Task to complete:
Everything from the line that contains "経済経営研究所 (155, 2379)" to the end of the listing below, both ends included, is to be transcribed word for word, and nothing else.

Input:

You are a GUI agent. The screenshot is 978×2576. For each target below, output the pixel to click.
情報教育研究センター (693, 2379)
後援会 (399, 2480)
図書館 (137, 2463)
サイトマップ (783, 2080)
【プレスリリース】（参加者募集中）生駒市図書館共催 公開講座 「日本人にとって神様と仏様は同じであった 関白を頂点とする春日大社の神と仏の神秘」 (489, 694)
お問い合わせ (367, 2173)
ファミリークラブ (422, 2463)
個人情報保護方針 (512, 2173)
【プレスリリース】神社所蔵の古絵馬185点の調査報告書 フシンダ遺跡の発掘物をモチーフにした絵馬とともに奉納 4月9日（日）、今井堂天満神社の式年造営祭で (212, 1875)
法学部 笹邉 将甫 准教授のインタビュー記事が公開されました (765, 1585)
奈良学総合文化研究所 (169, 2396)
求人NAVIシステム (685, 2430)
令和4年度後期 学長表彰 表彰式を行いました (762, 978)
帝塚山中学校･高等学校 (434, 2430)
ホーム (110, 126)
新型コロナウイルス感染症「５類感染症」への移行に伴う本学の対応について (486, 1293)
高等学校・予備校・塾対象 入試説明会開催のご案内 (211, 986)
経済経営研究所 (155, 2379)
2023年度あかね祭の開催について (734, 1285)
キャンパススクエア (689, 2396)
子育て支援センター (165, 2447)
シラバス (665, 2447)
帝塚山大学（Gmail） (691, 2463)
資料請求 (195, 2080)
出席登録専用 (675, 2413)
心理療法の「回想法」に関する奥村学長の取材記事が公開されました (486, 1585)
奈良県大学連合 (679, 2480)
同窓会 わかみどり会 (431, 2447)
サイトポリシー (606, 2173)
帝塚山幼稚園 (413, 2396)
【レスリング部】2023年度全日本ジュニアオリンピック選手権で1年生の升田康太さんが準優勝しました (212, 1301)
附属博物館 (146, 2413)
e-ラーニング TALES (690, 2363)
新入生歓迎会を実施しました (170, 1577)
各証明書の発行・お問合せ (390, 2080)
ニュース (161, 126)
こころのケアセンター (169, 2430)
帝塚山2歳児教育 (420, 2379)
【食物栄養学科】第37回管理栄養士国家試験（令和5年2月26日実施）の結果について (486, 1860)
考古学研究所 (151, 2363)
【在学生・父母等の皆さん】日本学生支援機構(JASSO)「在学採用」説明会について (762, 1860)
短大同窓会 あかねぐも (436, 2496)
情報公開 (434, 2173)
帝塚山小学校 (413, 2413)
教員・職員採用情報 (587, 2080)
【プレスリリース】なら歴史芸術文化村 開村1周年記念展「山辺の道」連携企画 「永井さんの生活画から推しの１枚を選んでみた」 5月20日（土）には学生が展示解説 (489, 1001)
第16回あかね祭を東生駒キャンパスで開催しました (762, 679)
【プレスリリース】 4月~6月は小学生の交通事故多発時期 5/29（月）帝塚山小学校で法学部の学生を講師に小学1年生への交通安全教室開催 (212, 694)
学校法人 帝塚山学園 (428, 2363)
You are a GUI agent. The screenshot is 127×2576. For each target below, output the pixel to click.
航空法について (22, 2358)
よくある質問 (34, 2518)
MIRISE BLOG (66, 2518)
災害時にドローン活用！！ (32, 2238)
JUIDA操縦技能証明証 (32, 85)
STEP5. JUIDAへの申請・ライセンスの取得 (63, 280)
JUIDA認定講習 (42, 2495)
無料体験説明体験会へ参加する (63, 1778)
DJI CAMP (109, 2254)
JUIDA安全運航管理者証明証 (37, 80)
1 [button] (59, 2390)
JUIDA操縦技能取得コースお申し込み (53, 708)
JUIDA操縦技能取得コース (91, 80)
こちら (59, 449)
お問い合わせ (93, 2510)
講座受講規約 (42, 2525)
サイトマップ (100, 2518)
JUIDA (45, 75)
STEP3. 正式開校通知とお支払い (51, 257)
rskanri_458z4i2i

Answer section:
経済経営研究所 (155, 2379)
2023年度あかね祭の開催について (734, 1285)
キャンパススクエア (689, 2396)
子育て支援センター (165, 2447)
シラバス (665, 2447)
帝塚山大学（Gmail） (691, 2463)
資料請求 (195, 2080)
出席登録専用 (675, 2413)
心理療法の「回想法」に関する奥村学長の取材記事が公開されました (486, 1585)
奈良県大学連合 (679, 2480)
同窓会 わかみどり会 (431, 2447)
サイトポリシー (606, 2173)
帝塚山幼稚園 (413, 2396)
【レスリング部】2023年度全日本ジュニアオリンピック選手権で1年生の升田康太さんが準優勝しました (212, 1301)
附属博物館 (146, 2413)
e-ラーニング TALES (690, 2363)
新入生歓迎会を実施しました (170, 1577)
各証明書の発行・お問合せ (390, 2080)
ニュース (161, 126)
こころのケアセンター (169, 2430)
帝塚山2歳児教育 (420, 2379)
【食物栄養学科】第37回管理栄養士国家試験（令和5年2月26日実施）の結果について (486, 1860)
考古学研究所 (151, 2363)
【在学生・父母等の皆さん】日本学生支援機構(JASSO)「在学採用」説明会について (762, 1860)
短大同窓会 あかねぐも (436, 2496)
情報公開 (434, 2173)
帝塚山小学校 (413, 2413)
教員・職員採用情報 (587, 2080)
【プレスリリース】なら歴史芸術文化村 開村1周年記念展「山辺の道」連携企画 「永井さんの生活画から推しの１枚を選んでみた」 5月20日（土）には学生が展示解説 (489, 1001)
第16回あかね祭を東生駒キャンパスで開催しました (762, 679)
【プレスリリース】 4月~6月は小学生の交通事故多発時期 5/29（月）帝塚山小学校で法学部の学生を講師に小学1年生への交通安全教室開催 (212, 694)
学校法人 帝塚山学園 (428, 2363)
You are a GUI agent. The screenshot is 127×2576. For each target below, output the pixel to click.
航空法について (22, 2358)
よくある質問 (34, 2518)
MIRISE BLOG (66, 2518)
災害時にドローン活用！！ (32, 2238)
JUIDA操縦技能証明証 (32, 85)
STEP5. JUIDAへの申請・ライセンスの取得 (63, 280)
JUIDA認定講習 (42, 2495)
無料体験説明体験会へ参加する (63, 1778)
DJI CAMP (109, 2254)
JUIDA安全運航管理者証明証 (37, 80)
1 [button] (59, 2390)
JUIDA操縦技能取得コースお申し込み (53, 708)
JUIDA操縦技能取得コース (91, 80)
こちら (59, 449)
お問い合わせ (93, 2510)
講座受講規約 (42, 2525)
サイトマップ (100, 2518)
JUIDA (45, 75)
STEP3. 正式開校通知とお支払い (51, 257)
rskanri_458z4i2i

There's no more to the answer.